I want to wrap up this post talking about mental illness. I recently saw a blog post that was very negative, clearly the writing of someone suffering through depression. Still able to function but not really wanting to, this person saw the lives of everyone around them as better than theirs, convinced it was true. The post made me sad because it was the very real and raw reality that is depression.
The mind is a powerful thing, able to manipulate a person into believing whatever seed is planted in their head. Some people can shake these thoughts and redirect their brain. Others can’t. As someone who deals with anxiety, I can tell you that exercising irrational thoughts out of your brain is incredibly difficult. And people shouldn’t have to do it alone.
I’ve sought therapy in the past and would happily do so again should anxiety threaten to overtake me. Therapists and doctors trained in mental illness are incredibly valuable treatments. And people should talk about it more. For so long, people didn’t want to talk about mental illness. And going to therapy meant acknowledging a flaw.
But mental illness isn’t a flaw, and it doesn’t mean you’re broken. And I believe the bravest thing someone can do is to seek help. Because no one deserves to feel worthless, helpless, or insignificant. I genuinely want everyone to be happy. And that starts with the self.
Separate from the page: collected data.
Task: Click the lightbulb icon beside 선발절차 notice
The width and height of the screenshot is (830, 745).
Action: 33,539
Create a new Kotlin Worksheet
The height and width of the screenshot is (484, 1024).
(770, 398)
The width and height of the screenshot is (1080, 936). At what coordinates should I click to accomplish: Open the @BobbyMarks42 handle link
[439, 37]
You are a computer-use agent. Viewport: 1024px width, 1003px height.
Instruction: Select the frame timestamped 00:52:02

So my thoughts for you are to live your most positive life and to spread that to others. Maybe you struggle with mental illness and don’t know what to do. I encourage you to seek out a therapist to help your work through your thoughts.
Maybe you’re actively involved in therapy but still have your difficult days. That’s okay. I see you, and understand it’s a work in progress. Keep going.
With the internet and social media, there’s a lot of negative content out there. A lot. And that can be a trigger for a lot of people. It has become so easy to get wrapped up in the ball of crap. My tip is to be louder with your positivity and light than all the dark.